Song by Van Morrison

from the album No Guru, No Method, No Teacher
- Released: July 1986
- Genre: Celtic, folk rock, jazz fusion
- Length: 5:46
- Label: Mercury
- Songwriter: Van Morrison
- Producer: Van Morrison

No Guru, No Method, No Teacher track listing
- "Got to Go Back"; "Oh the Warm Feeling"; "Foreign Window"; "A Town Called Paradise"; "In the Garden"; "Tir Na Nóg"; "Here Comes the Knight"; "Thanks for the Information"; "One Irish Rover"; "Ivory Tower";

= In the Garden (Van Morrison song) =

"In the Garden" is a spiritually inspired song written by Northern Irish singer-songwriter Van Morrison and included on his 1986 album No Guru, No Method, No Teacher.

==Recording and composition==
The album version of the song was recorded in 1985 at Studio D at the Sausalito Record Plant in Sausalito, California.

The lyrics of "In the Garden" contain a line which gives the album its name: "No Guru, no method, no teacher/
Just you and I and nature/And the Father in the garden." Some of the words also fall back to Astral Weeks territory with mentions of "childlike visions", "into a trance" from the song, "Madame George" and "in the garden wet with rain" from "Sweet Thing".
According to Morrison, the song is based upon a form of transcendental meditation, which takes about ten minutes before a person arrives at a degree of tranquility.

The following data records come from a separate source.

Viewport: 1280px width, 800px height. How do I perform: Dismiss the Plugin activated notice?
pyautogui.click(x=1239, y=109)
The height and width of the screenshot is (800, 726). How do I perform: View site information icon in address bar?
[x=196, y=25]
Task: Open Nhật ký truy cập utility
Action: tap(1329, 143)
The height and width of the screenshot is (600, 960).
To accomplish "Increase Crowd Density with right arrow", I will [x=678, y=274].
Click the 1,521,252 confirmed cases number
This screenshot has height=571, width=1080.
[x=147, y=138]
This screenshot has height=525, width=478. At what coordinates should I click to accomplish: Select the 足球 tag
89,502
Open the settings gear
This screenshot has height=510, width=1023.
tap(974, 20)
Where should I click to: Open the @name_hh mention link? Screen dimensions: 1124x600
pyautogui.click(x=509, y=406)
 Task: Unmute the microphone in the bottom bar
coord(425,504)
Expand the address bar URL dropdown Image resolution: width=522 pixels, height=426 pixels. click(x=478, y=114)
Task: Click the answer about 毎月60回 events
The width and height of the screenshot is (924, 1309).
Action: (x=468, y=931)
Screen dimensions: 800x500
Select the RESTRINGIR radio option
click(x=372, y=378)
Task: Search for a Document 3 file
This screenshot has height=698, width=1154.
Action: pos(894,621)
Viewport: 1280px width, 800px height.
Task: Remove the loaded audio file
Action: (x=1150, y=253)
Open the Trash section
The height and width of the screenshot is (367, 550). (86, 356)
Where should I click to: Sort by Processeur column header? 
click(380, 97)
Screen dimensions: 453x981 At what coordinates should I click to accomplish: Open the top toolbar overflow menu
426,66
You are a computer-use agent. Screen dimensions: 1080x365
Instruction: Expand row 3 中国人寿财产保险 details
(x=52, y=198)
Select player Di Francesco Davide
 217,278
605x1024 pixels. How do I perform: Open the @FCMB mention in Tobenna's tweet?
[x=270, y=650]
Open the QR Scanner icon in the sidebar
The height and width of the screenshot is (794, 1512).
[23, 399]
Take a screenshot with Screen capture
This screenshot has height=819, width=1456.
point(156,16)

Biographer Johnny Rogan has highlighted the song as one of the defining tracks of Morrison's career, comparing it with works such as "Into the Mystic", "Listen to the Lion", and "You Don't Pull No Punches, But You Don't Push the River". He also believes that "Morrison himself recognises 'In the Garden' as perhaps the key recording in the Eighties career."

==Other releases==
"In the Garden" was one of the songs performed and featured on Van Morrison The Concert, Morrison's video film released in 1990.
It was included on The Best of Van Morrison Volume Two In 1993. A live version was one of the songs on the 1994 album, A Night in San Francisco. The compilation album issued in 2007 Still on Top - The Greatest Hits contains a remastered version of the song.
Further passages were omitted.